Please print word for word the entries from the line with "You are a GUI" to the line with "Looking at the", including both of those lines. Leave the pictures out.
· · ·
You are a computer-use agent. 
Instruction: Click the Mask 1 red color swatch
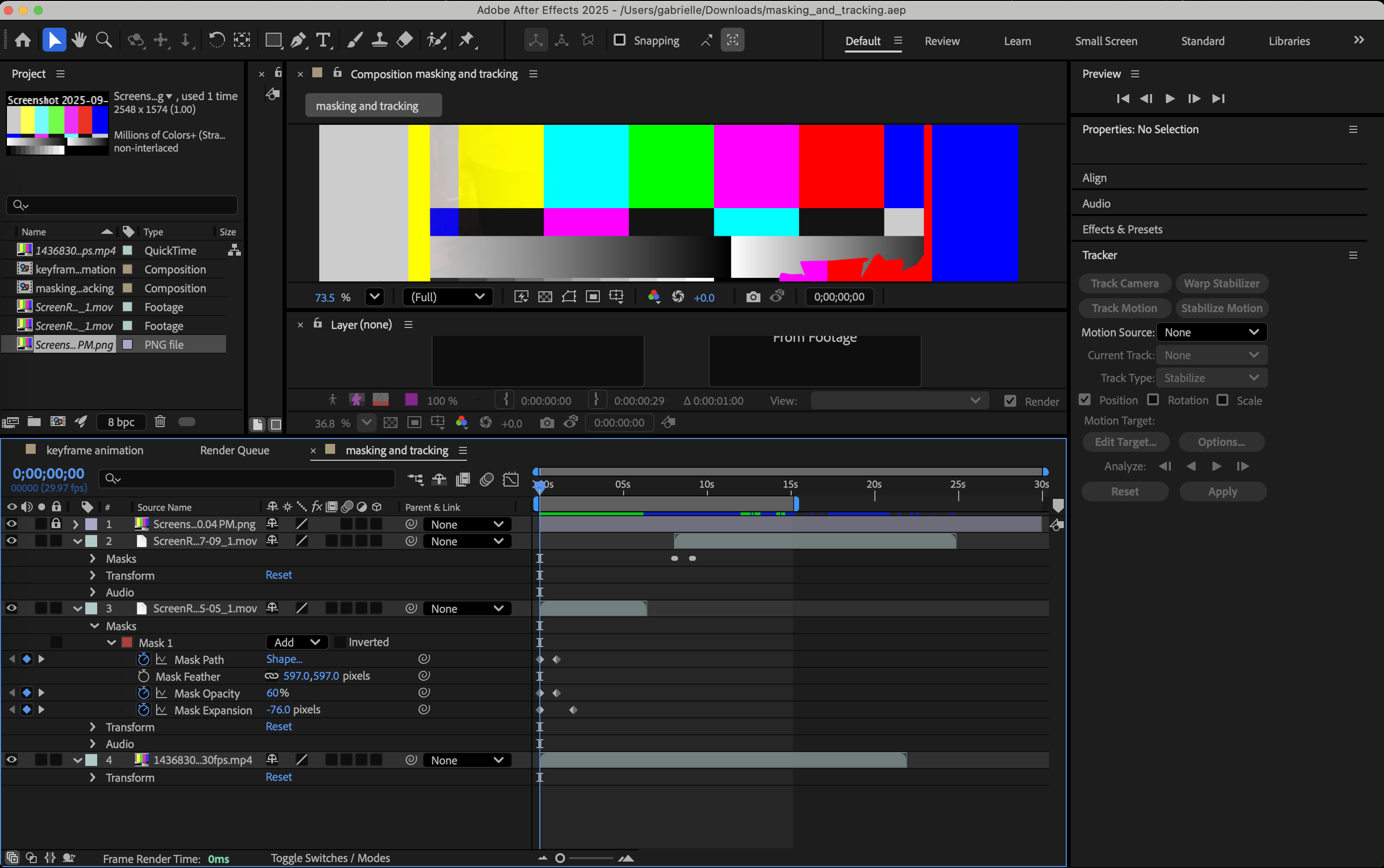point(127,643)
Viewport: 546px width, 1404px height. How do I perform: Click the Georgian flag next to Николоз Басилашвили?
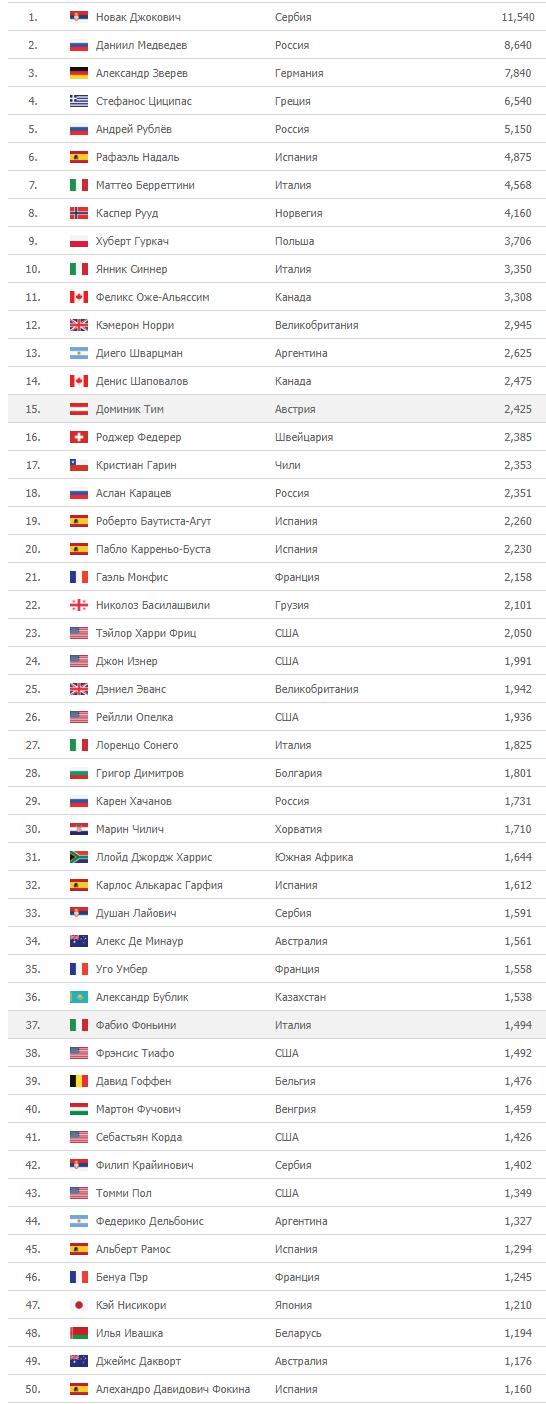coord(79,605)
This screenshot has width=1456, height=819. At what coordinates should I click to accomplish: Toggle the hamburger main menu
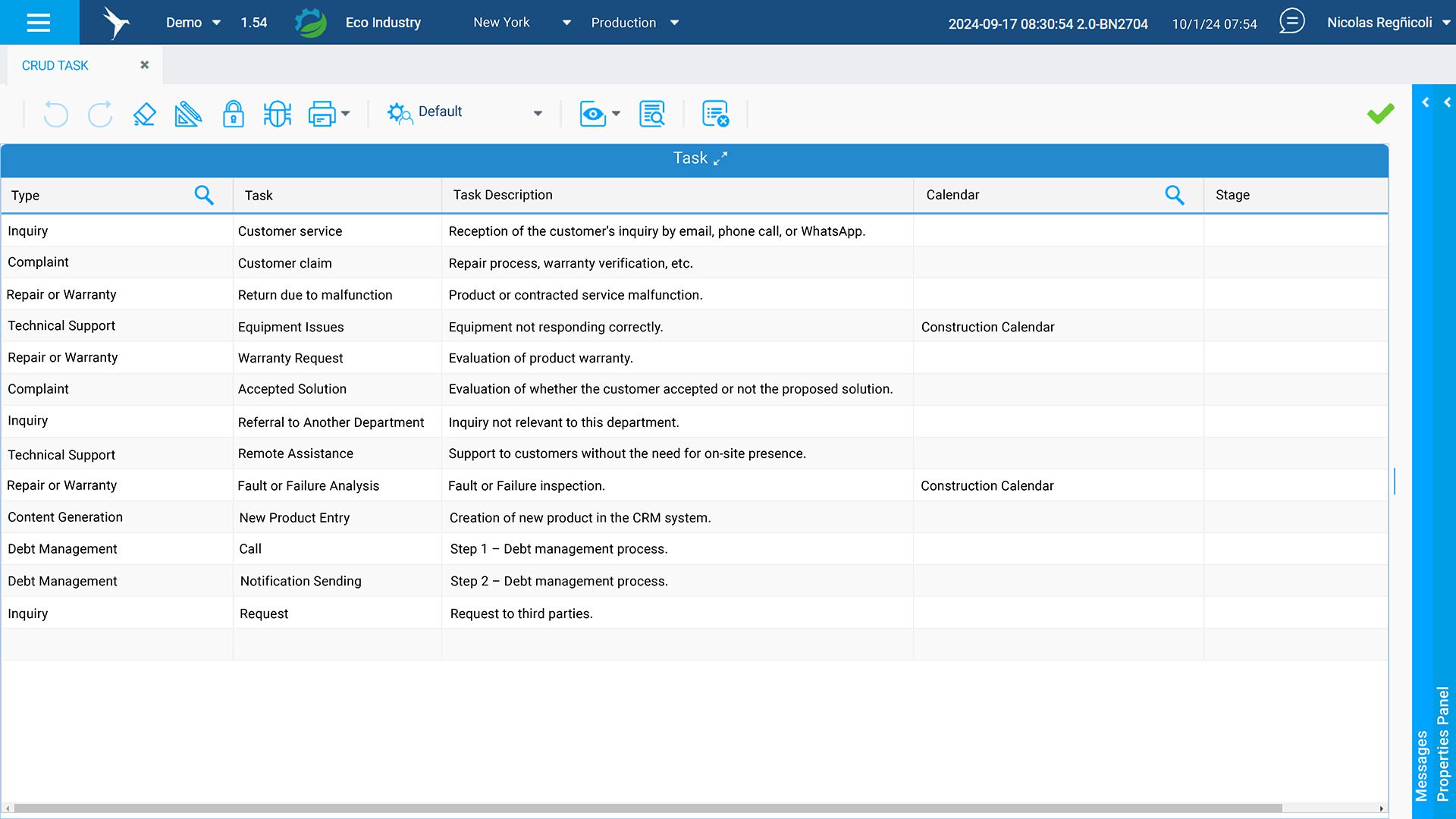click(x=39, y=22)
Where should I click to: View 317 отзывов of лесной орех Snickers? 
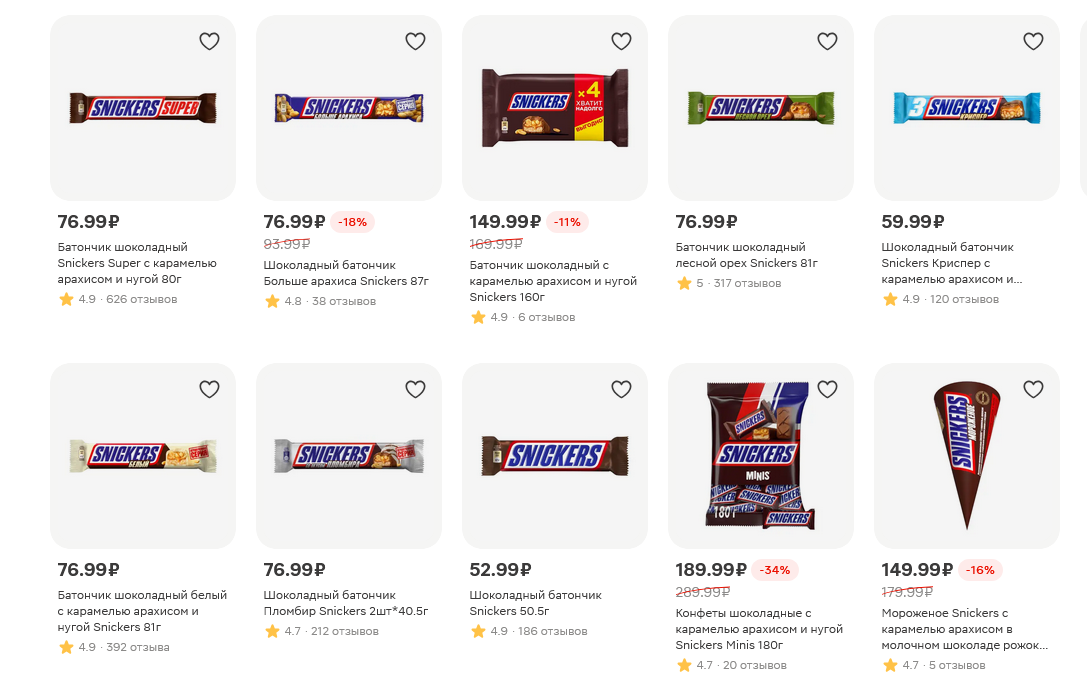[747, 283]
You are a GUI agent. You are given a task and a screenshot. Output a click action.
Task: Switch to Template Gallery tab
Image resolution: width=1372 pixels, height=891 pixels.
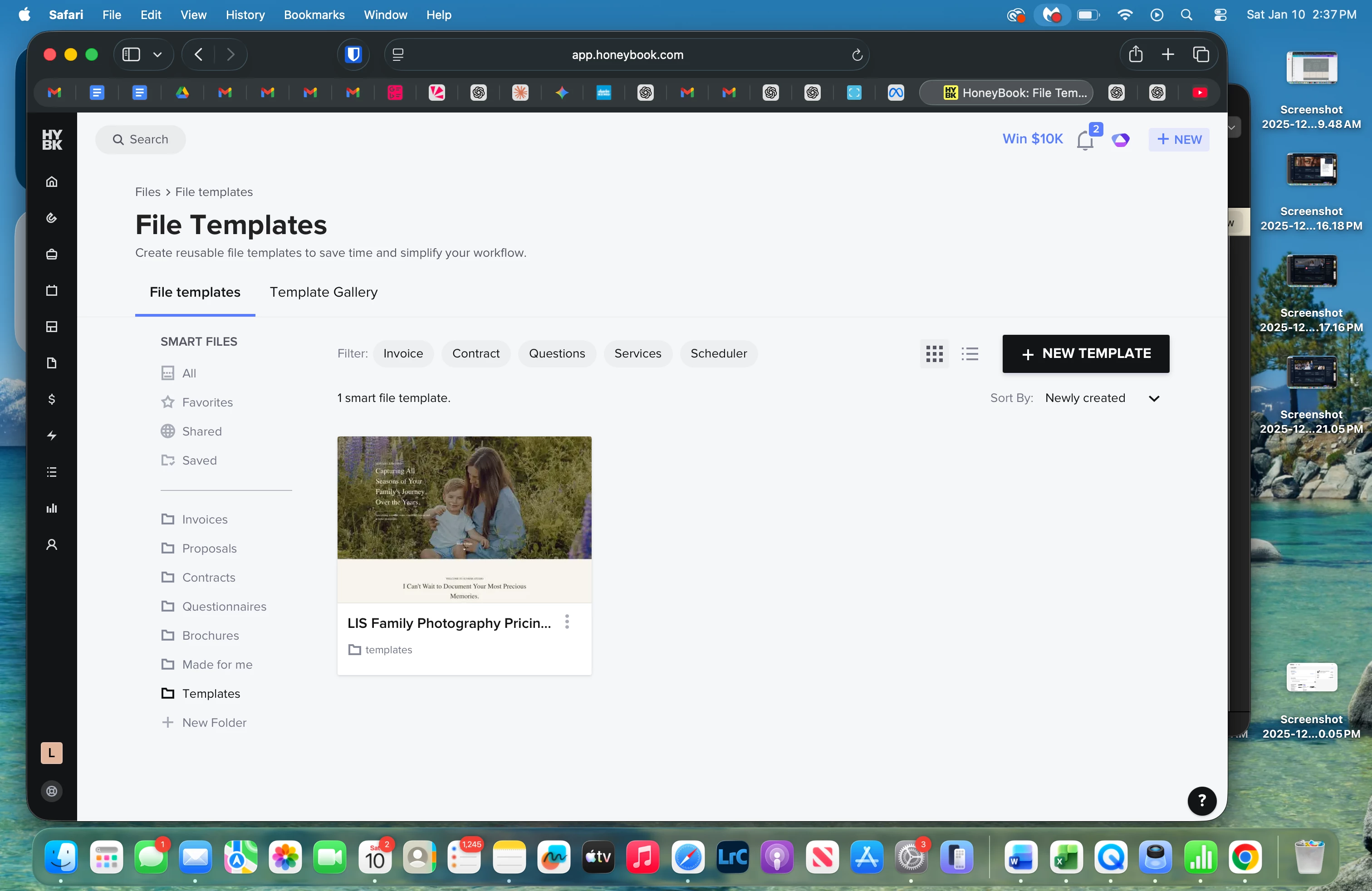pyautogui.click(x=323, y=292)
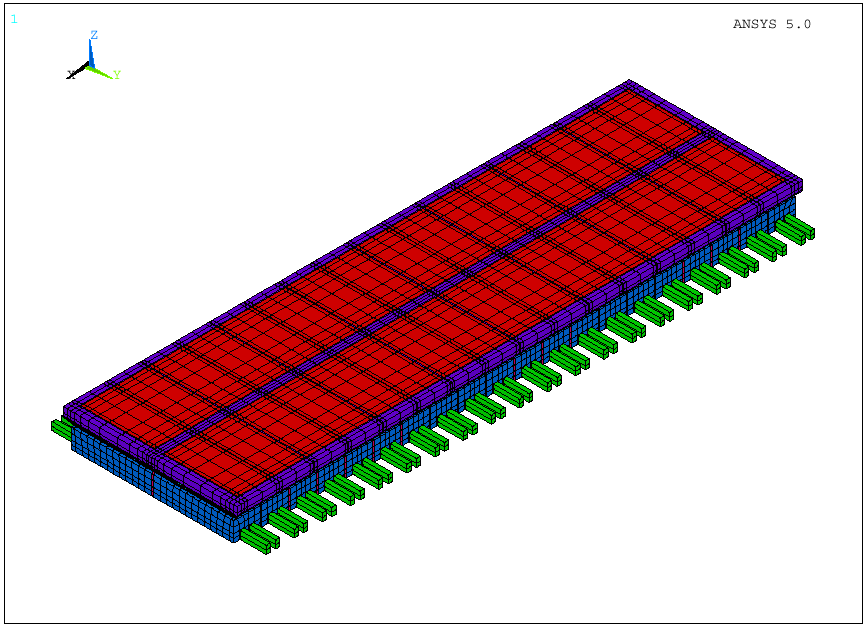Pick the far-right end green support beam
Viewport: 867px width, 629px height.
[798, 230]
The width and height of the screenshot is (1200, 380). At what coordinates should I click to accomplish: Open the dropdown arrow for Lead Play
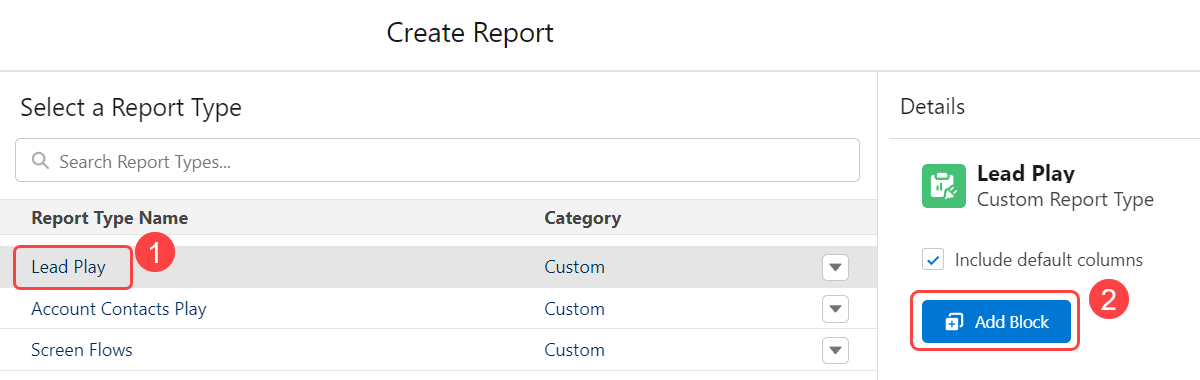click(x=835, y=268)
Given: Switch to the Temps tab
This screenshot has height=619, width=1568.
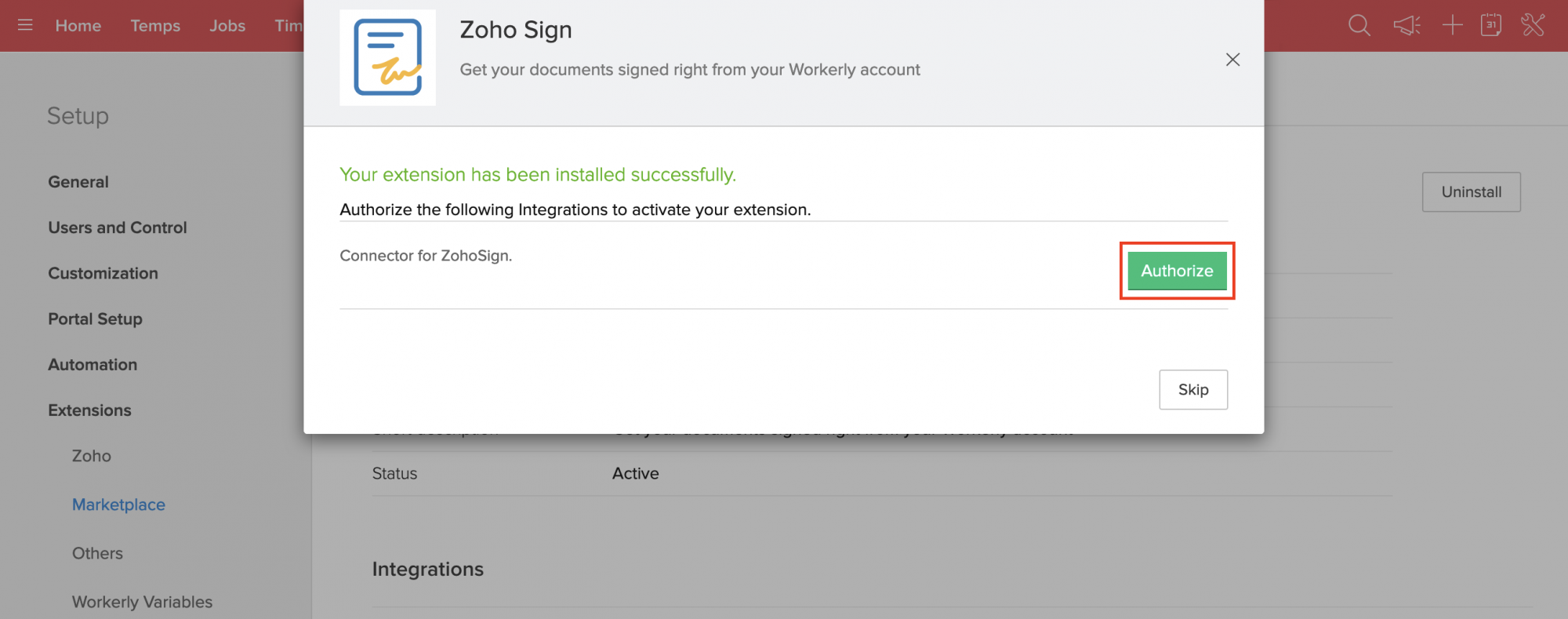Looking at the screenshot, I should [155, 26].
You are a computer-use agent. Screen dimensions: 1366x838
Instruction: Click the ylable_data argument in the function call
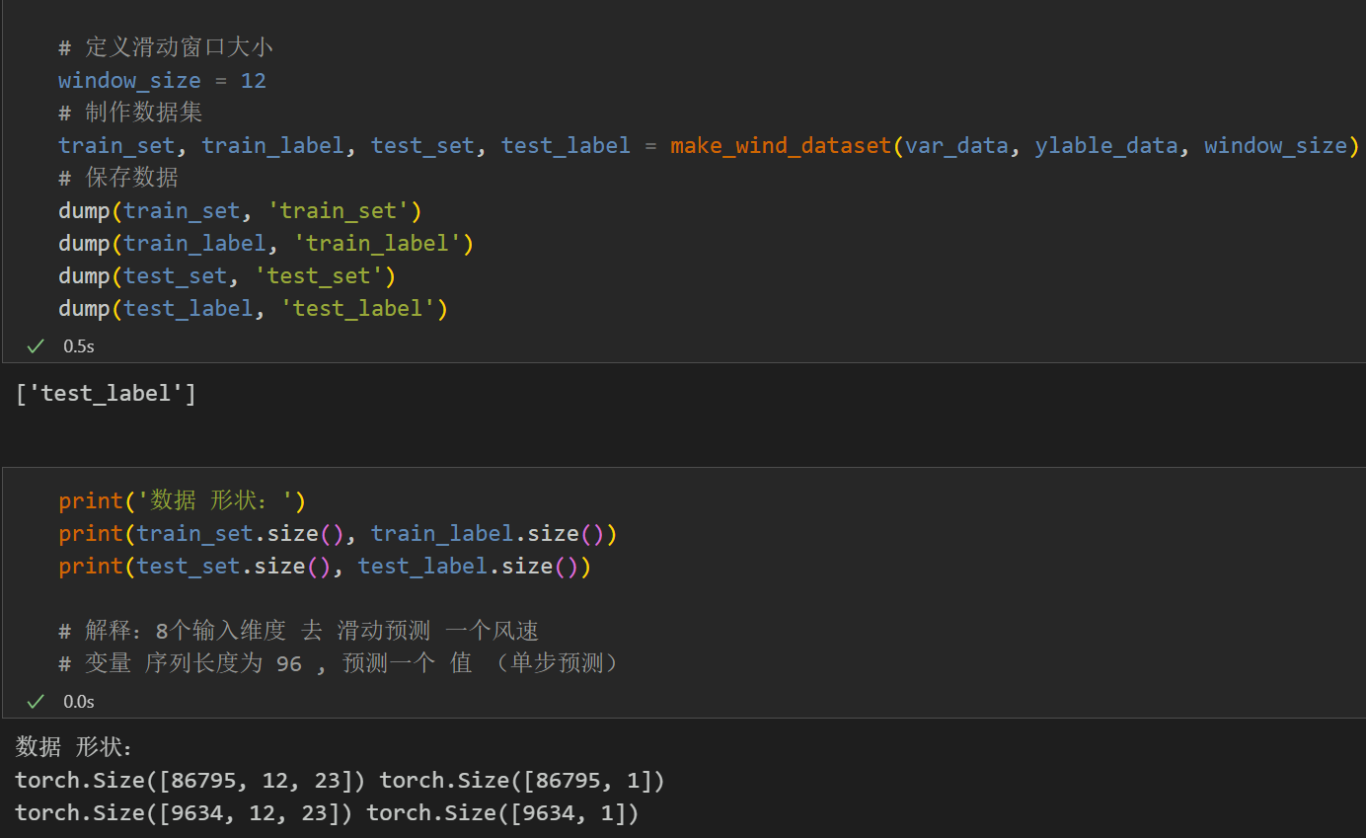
· · ·
Solution:
You are a GUI agent. You are given a task and a screenshot. Output a click action.
Task: Switch to Template Gallery tab
Image resolution: width=1372 pixels, height=891 pixels.
pyautogui.click(x=323, y=292)
Pick the far-right end green support beam
Viewport: 867px width, 629px height.
[798, 230]
The width and height of the screenshot is (1200, 380). At what coordinates should I click to accomplish: Open the dropdown arrow for Lead Play
click(x=835, y=268)
Given: Switch to the Temps tab
This screenshot has height=619, width=1568.
Looking at the screenshot, I should [155, 26].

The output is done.